▸ **Listed records**:

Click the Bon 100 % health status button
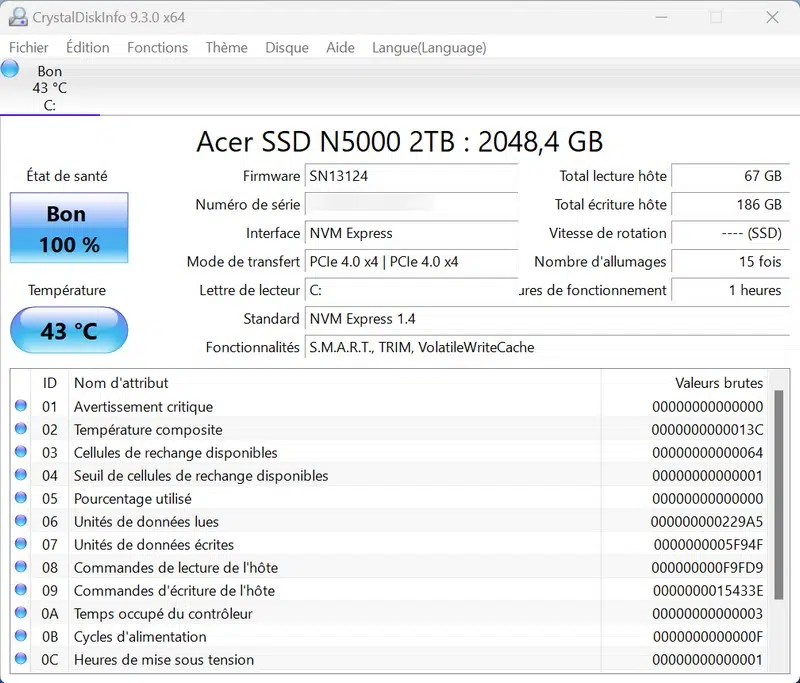tap(69, 229)
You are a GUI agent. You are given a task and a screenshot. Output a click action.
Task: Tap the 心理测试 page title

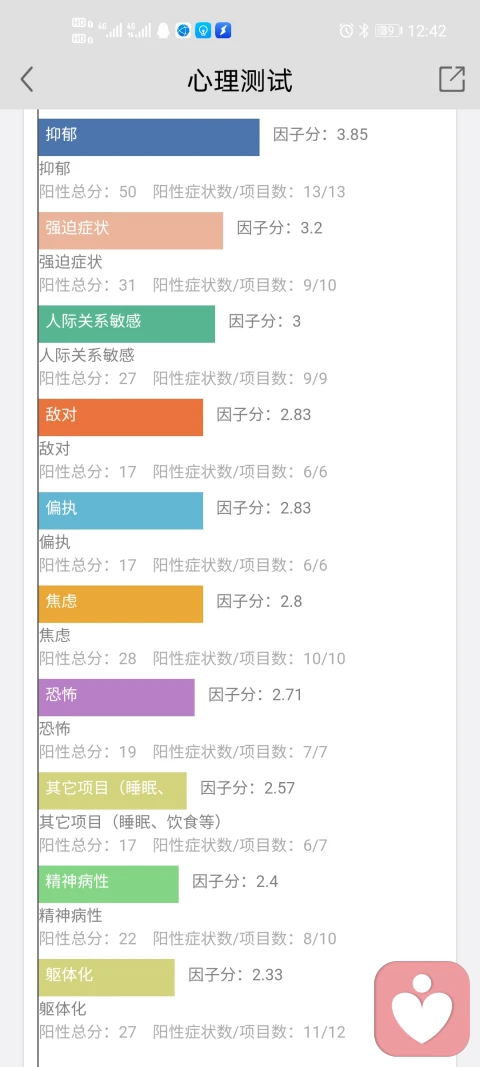[240, 80]
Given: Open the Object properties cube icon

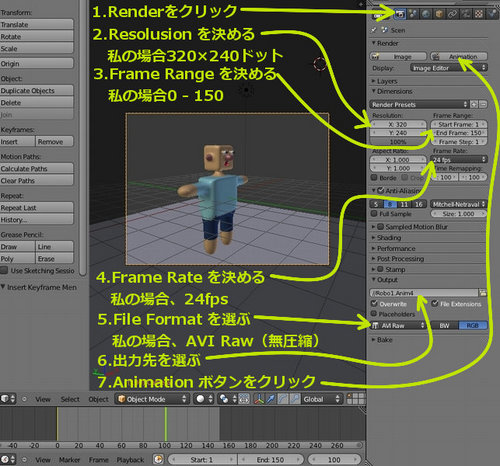Looking at the screenshot, I should point(439,14).
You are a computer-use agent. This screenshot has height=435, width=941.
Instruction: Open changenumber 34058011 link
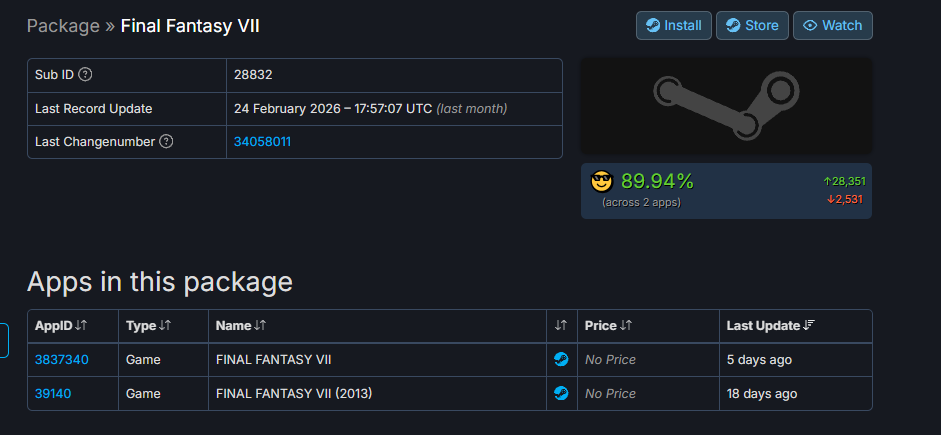click(x=262, y=142)
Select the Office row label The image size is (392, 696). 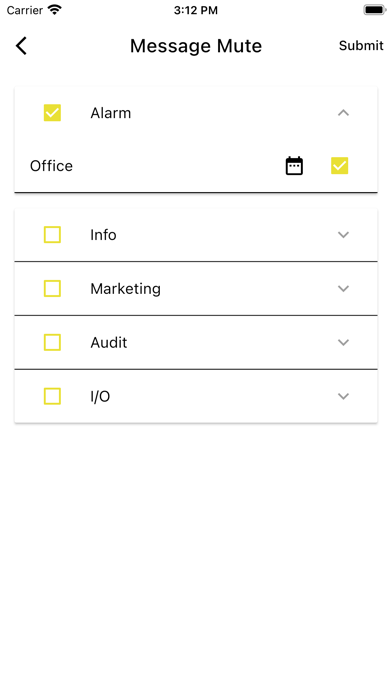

▸ **Work instruction**: Leaving out all pictures, retype exactly the lines that run from the one containing "You are a GUI" through the last line of the material.

▸ **Answer to the problem**:
You are a GUI agent. You are given a task and a screenshot. Output a click action.
Task: Tap the 心理测试 page title

[240, 80]
Given: Open the Object properties cube icon

Looking at the screenshot, I should point(439,14).
You are a computer-use agent. This screenshot has height=435, width=941.
Instruction: Open changenumber 34058011 link
click(x=262, y=142)
Select the Office row label The image size is (392, 696). 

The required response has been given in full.